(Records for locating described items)
:::::

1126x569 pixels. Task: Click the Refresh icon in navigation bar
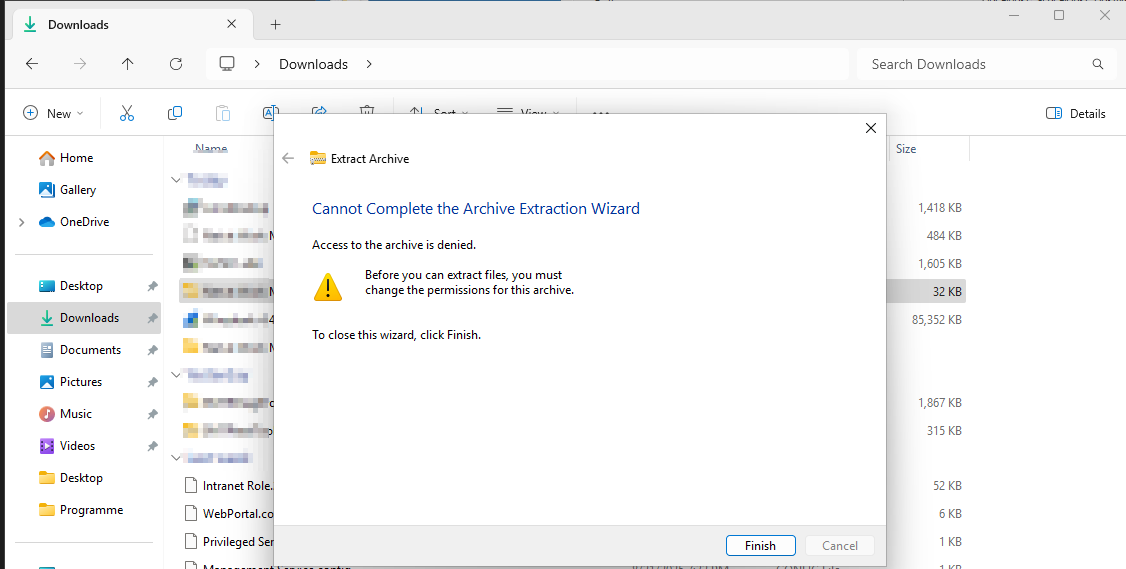(x=176, y=64)
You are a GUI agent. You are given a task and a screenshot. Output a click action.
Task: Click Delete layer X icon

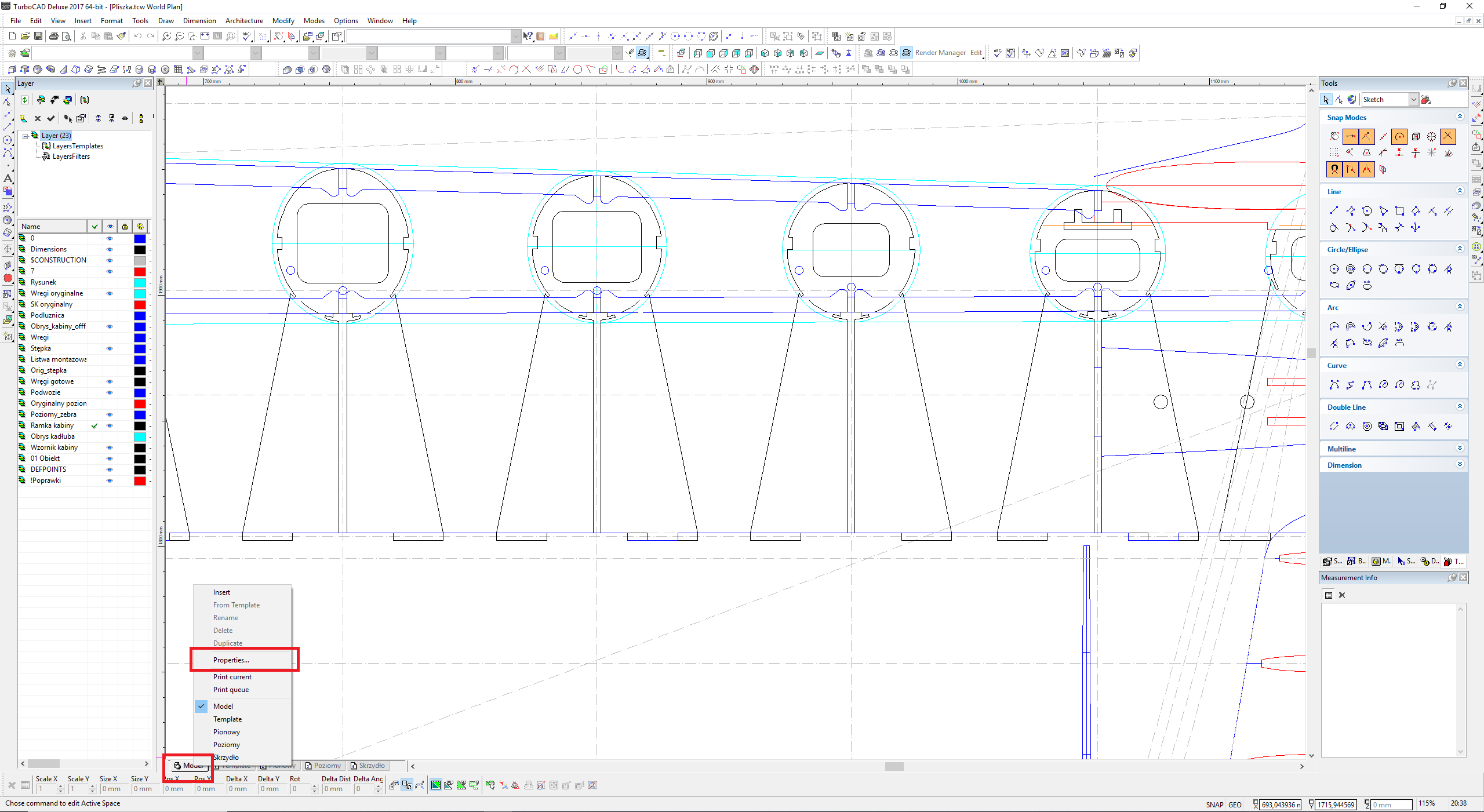tap(37, 118)
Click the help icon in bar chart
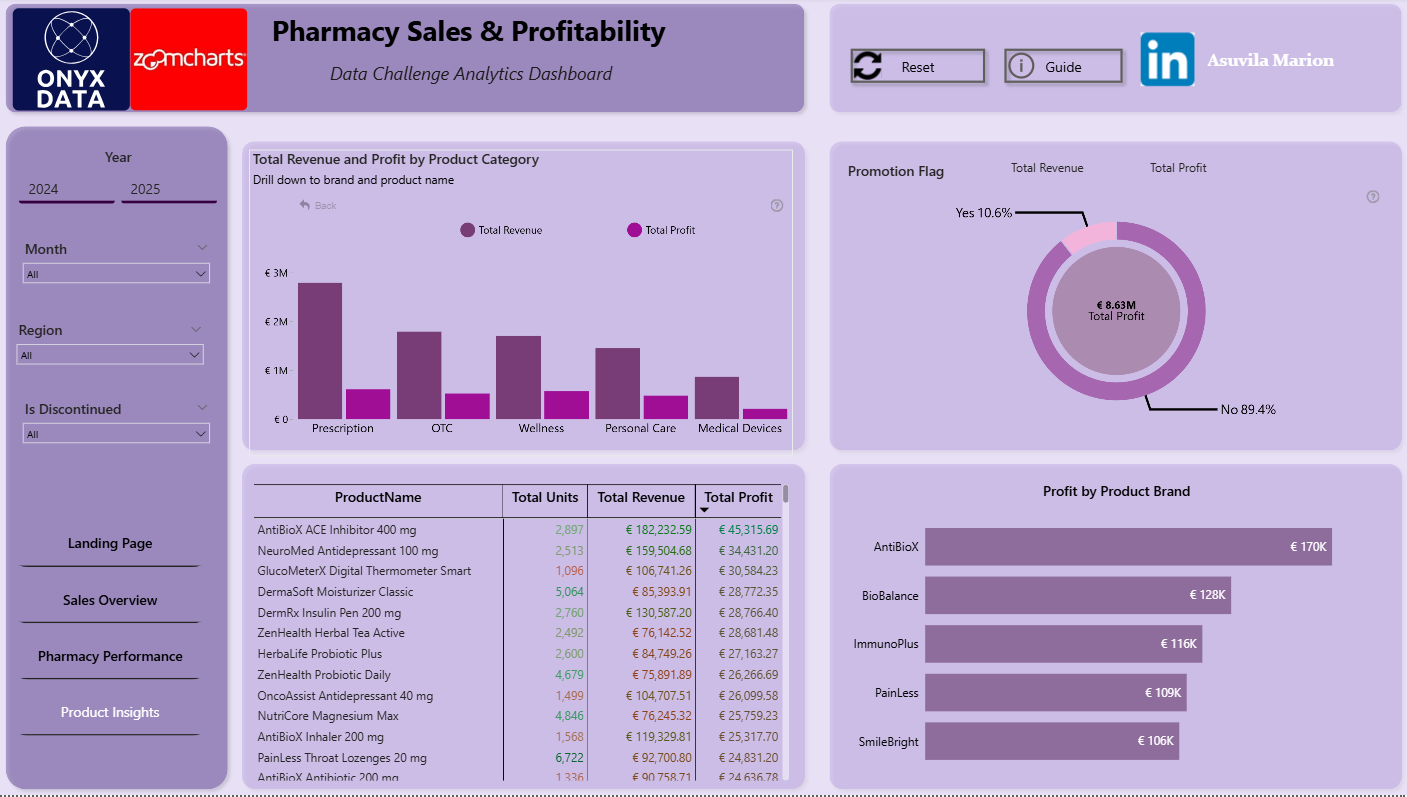 click(x=777, y=206)
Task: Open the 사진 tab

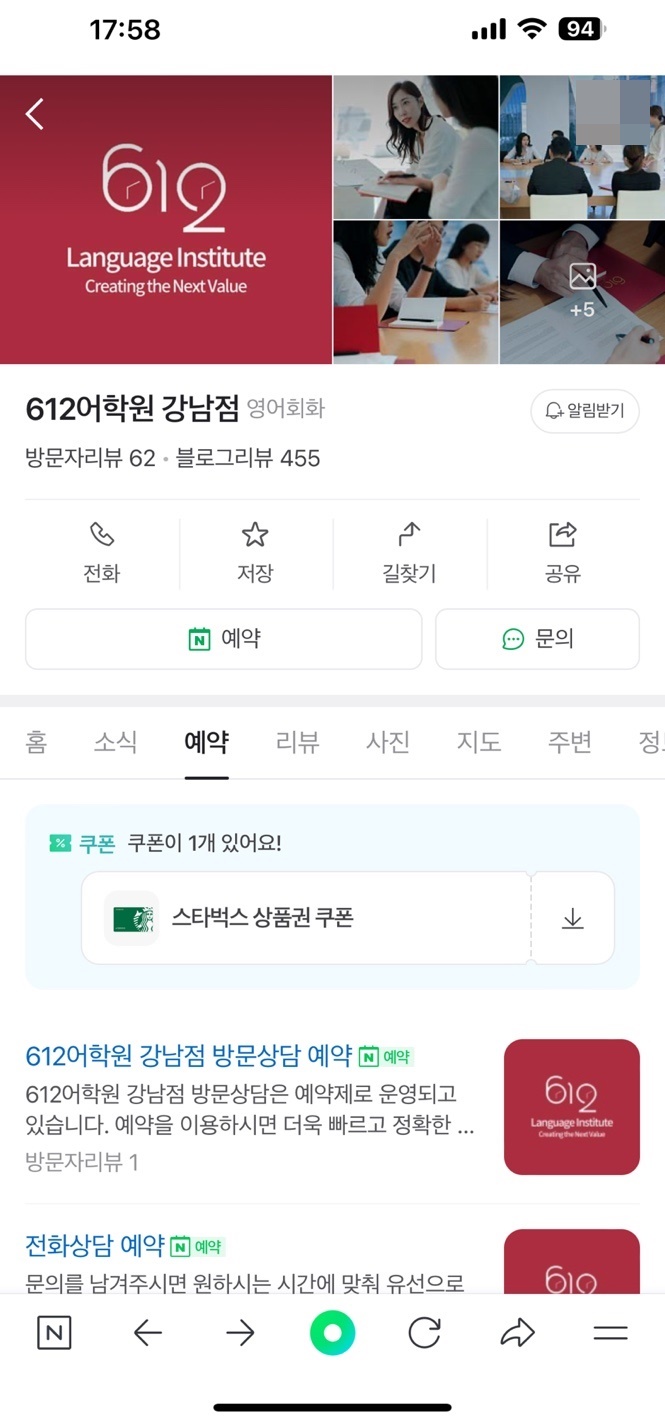Action: 388,742
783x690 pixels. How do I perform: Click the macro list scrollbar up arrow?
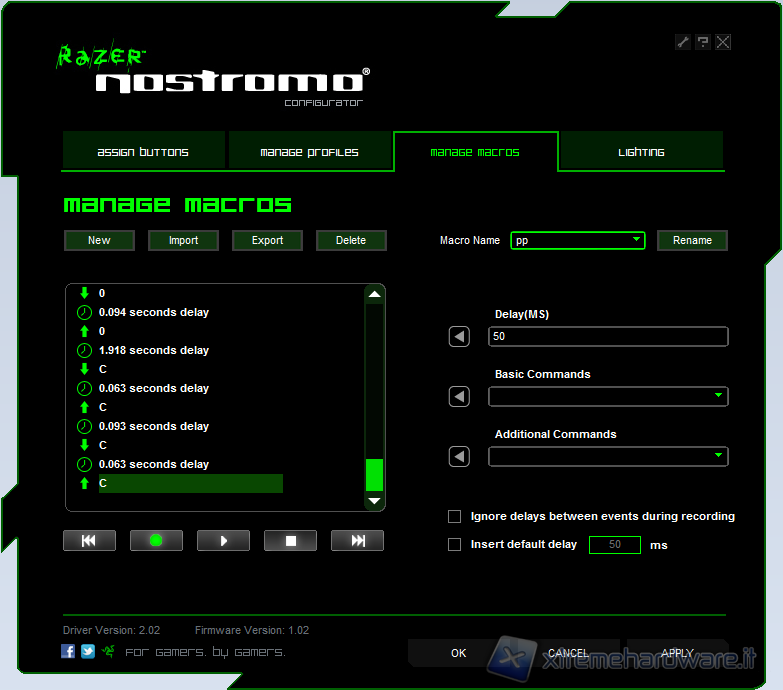[374, 295]
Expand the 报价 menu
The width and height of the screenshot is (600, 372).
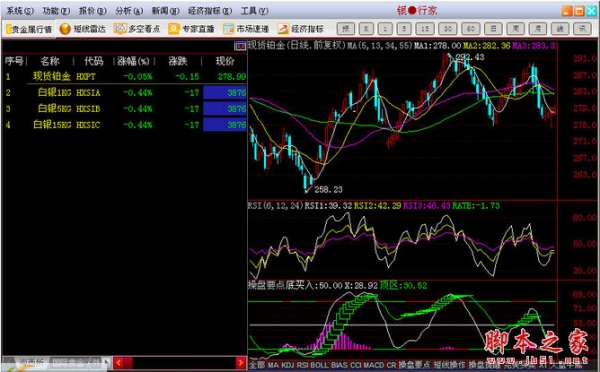pos(93,11)
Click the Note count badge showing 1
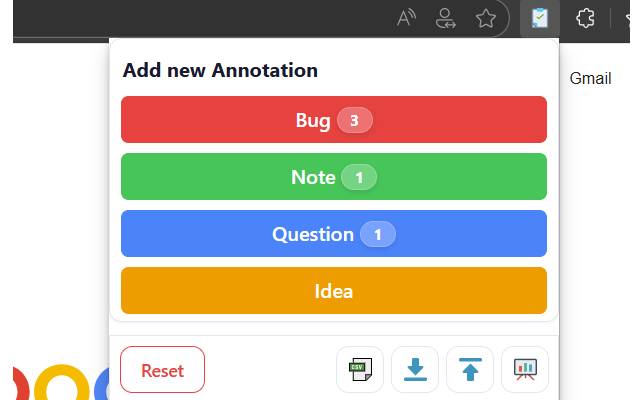Screen dimensions: 640x400 359,177
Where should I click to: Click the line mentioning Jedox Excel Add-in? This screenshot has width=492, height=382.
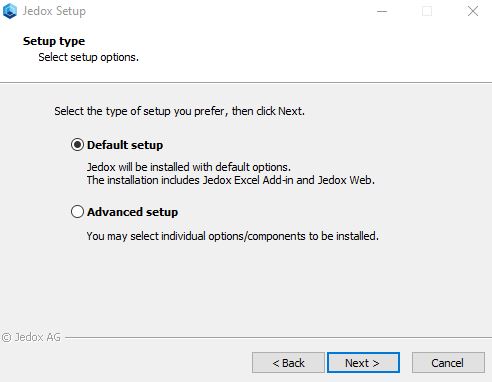pyautogui.click(x=231, y=180)
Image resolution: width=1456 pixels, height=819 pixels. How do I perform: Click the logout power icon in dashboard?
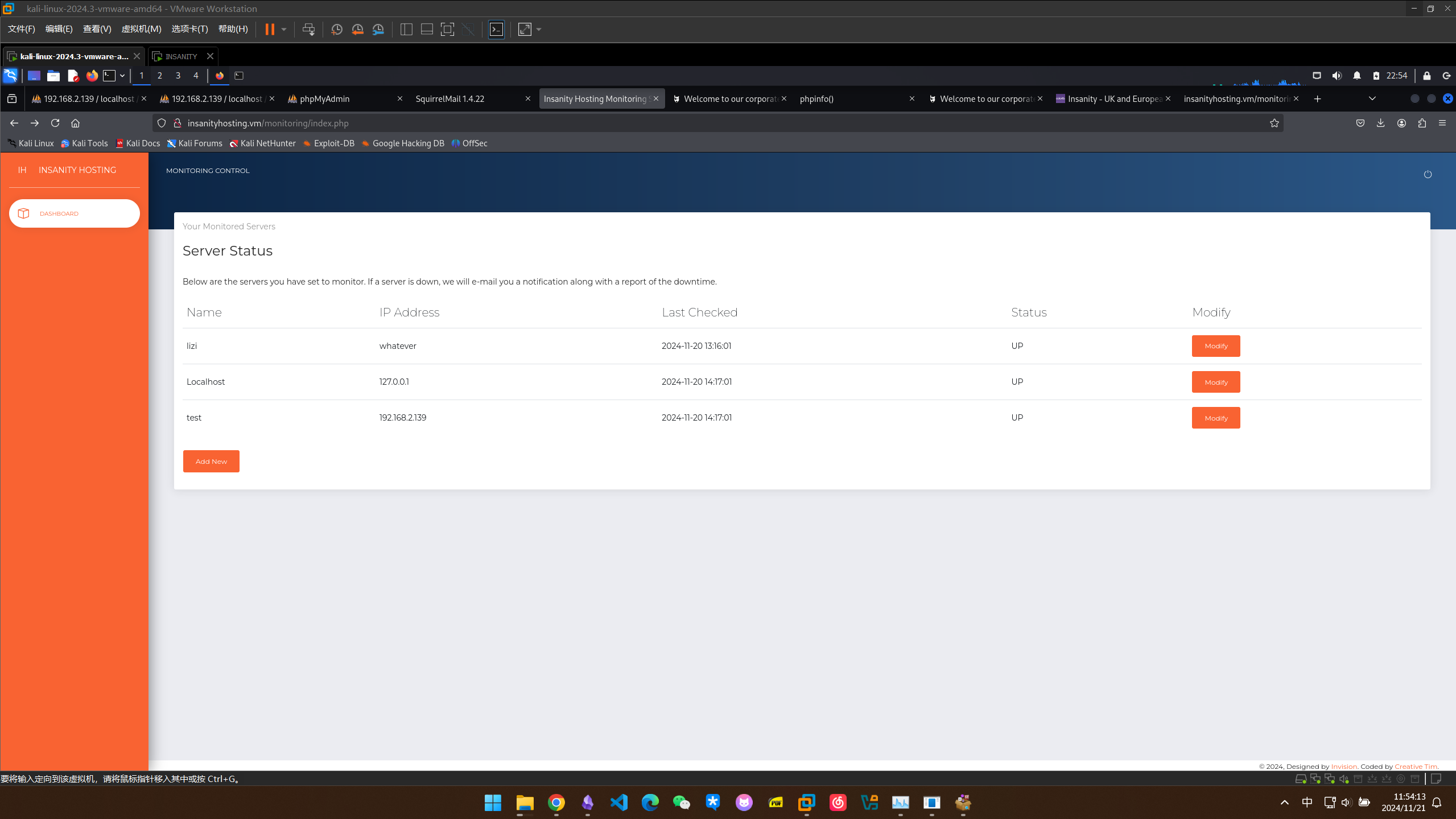1427,174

:::::

Exercise directions ->
Echo every line of the records above word for word, leaving out the pictures.

Written reply ->
1126x569 pixels. Task: Click the Refresh icon in navigation bar
(x=176, y=64)
You are a GUI agent. You are given a task and a screenshot. Output a click action.
Task: Click Delete layer X icon

tap(37, 118)
Click the help icon in bar chart
 click(x=777, y=206)
Task: Open the 사진 tab

Action: 388,742
783x690 pixels. How do I perform: Click the macro list scrollbar up arrow?
[374, 295]
Expand the 报价 menu
The width and height of the screenshot is (600, 372).
pos(93,11)
Click the Note count badge showing 1
Screen dimensions: 640x400 359,177
Where should I click to: Click the line mentioning Jedox Excel Add-in? This screenshot has width=492, height=382.
pyautogui.click(x=231, y=180)
Image resolution: width=1456 pixels, height=819 pixels. How do I perform: Click the logout power icon in dashboard?
1427,174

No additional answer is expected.